6. Opérations en continu exécutées par un système automatique intégré : A contrôle un secteur d’opérations a...c ; B contrôle un secteur c...m , selon le schéma:

Parallèlement à ce changement de forme des opérations de fabrication, on constate une métamorphose des travaux d’entretien (y compris la préparation du travail), que l’on peut schématiser de la façon suivante:

1 représente les ouvriers de fabrication (contrôle direct des machines), O2 les outilleurs et régleurs, 3 les ouvriers d’entretien, P les tâches de préparation (réglage et mise en route), E les travaux d’entretien proprement dits. Il se produit une séparation de plus en plus nette entre les services de préparation, de fabrication et d’entretien. Mais leur autonomie est de moins en moins liée unilatéralement à certaines opérations parcellaires (a, b, c... ). Elle devient à son tour fonctionnelle, et se particularise selon certaines fonctions élémentaires touchant l’ensemble d’un atelier ou d’un département. Ces fonctions réunissent parfois des tâches autrefois divisées.

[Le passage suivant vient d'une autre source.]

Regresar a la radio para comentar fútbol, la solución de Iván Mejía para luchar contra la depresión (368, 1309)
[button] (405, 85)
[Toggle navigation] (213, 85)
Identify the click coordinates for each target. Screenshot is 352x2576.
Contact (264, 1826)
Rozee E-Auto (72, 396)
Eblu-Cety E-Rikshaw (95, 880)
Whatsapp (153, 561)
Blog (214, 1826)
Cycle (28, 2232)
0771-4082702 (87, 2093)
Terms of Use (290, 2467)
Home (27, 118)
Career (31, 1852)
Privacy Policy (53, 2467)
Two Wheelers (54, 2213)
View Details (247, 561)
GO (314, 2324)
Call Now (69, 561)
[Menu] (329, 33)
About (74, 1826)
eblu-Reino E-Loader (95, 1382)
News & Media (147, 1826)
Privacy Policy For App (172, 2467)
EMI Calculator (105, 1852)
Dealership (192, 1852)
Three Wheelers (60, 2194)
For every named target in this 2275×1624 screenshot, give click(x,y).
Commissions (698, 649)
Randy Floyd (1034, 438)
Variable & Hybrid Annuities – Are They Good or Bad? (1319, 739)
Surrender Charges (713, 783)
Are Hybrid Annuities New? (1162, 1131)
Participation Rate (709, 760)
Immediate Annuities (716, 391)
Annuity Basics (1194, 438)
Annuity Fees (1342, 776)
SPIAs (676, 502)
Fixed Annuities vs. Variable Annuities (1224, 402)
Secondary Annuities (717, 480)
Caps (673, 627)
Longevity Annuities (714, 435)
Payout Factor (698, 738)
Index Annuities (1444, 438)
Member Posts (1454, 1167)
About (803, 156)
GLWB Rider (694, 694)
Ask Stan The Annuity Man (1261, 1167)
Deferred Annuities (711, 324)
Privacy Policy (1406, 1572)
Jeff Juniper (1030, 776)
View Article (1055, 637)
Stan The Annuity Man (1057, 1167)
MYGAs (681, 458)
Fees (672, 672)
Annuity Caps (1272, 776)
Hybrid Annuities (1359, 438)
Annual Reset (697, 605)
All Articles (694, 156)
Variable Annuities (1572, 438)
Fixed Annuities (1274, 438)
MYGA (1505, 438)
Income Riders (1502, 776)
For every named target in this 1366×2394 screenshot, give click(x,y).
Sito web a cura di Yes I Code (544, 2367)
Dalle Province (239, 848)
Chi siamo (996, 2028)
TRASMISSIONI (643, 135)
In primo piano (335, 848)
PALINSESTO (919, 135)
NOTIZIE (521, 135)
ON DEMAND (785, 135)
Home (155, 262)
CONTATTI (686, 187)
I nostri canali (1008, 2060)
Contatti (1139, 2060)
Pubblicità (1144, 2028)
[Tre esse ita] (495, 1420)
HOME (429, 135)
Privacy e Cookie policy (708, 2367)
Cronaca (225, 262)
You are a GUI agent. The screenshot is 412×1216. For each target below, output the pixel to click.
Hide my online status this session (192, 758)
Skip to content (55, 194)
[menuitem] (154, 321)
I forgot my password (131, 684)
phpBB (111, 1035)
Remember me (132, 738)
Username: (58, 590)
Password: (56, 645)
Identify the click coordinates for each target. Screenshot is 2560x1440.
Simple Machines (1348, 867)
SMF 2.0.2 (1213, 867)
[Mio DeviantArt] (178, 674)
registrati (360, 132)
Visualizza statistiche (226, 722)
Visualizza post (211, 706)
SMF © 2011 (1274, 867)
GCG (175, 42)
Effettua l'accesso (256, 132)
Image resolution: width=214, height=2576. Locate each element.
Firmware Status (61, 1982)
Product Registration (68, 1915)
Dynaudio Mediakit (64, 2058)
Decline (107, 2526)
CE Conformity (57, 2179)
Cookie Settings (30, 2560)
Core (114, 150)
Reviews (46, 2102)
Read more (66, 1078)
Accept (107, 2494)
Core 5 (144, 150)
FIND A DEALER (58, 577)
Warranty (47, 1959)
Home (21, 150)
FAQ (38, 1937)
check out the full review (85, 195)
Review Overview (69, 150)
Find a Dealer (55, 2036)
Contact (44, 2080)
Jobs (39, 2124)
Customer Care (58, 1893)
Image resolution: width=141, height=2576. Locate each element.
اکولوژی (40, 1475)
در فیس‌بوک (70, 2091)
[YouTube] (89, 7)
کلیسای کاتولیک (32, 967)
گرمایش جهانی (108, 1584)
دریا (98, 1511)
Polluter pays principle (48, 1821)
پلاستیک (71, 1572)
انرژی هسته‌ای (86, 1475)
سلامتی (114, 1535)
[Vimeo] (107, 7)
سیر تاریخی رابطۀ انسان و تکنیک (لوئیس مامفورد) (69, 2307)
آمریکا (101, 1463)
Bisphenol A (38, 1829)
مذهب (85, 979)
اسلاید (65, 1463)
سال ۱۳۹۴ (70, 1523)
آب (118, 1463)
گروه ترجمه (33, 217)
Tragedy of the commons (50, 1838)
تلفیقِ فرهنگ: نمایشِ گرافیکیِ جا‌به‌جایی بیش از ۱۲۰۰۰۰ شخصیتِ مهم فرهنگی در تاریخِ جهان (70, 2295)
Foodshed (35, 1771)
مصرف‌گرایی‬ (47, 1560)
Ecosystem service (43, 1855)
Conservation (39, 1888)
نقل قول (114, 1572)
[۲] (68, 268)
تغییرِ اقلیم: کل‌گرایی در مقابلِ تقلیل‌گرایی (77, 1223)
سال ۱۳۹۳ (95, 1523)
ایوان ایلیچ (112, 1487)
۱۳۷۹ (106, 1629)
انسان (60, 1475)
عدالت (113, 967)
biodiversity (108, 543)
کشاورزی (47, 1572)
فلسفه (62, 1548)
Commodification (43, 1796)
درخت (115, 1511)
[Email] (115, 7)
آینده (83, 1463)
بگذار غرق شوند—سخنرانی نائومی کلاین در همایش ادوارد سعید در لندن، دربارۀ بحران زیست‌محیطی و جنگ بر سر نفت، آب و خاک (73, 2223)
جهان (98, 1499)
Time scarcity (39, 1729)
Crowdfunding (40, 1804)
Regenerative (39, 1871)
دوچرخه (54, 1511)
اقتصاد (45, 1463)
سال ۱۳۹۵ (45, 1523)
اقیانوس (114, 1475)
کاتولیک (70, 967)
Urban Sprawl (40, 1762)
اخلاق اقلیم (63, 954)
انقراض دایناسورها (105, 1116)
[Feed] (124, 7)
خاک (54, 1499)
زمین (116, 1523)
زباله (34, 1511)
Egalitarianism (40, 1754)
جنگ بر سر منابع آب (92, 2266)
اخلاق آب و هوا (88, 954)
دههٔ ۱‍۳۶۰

5. Fonctions et postes de travail

La division nouvelle du travail suppose une séparation entre les «postes-hommes» et les «postes-machines». Naguère, à une portion déterminée de travail mécanique correspondait une portion déterminée de travail humain. Une tâche, ou plutôt un poste de travail, correspondait à la fois à l’opérateur et à la machine. Avec l’automation, la machine, ou la suite intégrée de machines, exécute elle-même une série d’opérations mécaniques particulières auxquelles l’opérateur ne participe pas directement. Ses propres tâches ne présentent ni homologie ni analogie avec celles de la machine; à la limite, elles se résument en contrôle de commandes , à la vue ou à la main. La division des opérations dans la machinerie et dans les groupes d’ouvriers n’est plus la même. Les éléments «parcellaires» du travail deviennent des fonctions dérivées d’opérations types effectuées par les machines et non ajustées à celles-ci. Les fonctions consistent à contrôler la commande de certaines catégories de fonctionnements. Des «opérations unitaires» réalisées par les machines peuvent alors servir à définir des types de commandes, elles-mêmes ramenées à des types de contrôle polyvalents (par exemple, opérations de tri, réduction, écoulement, transfert, cristallisation, etc.).

Vers 1850, Karl Marx classait les types d’ouvriers résultant de l’introduction des machines-outils de la façon suivante: 1o opérateurs de machines-outils et de machines motrices; 2o manœuvres, alimenteurs; 3o ingénieurs, mécaniciens, monteurs. Aujourd’hui, l’analyse fonctionnelle des opérations mécaniques, chimiques, électriques, etc. oblige à compliquer ce classement. Un classement réel dans les ateliers ne peut plus correspondre à une simple division (ni par conséquent à une addition); il exprime une séquence logique réelle: a ) travaux d’études et de préparation; b ) travaux de fabrication; c ) travaux d’entretien. Si l’on ne considère que les postes de travaux b et c , on peut, schématiquement, distinguer les suivants: 1o postes d’entrée et de sortie des processus (charge, décharge, positionnement); 2o postes aux coupures, totales ou partielles du processus automatique (manipulation et contrôle); 3o postes de contrôle ou surveillance sur tableaux centraux; 4o postes d’entretien.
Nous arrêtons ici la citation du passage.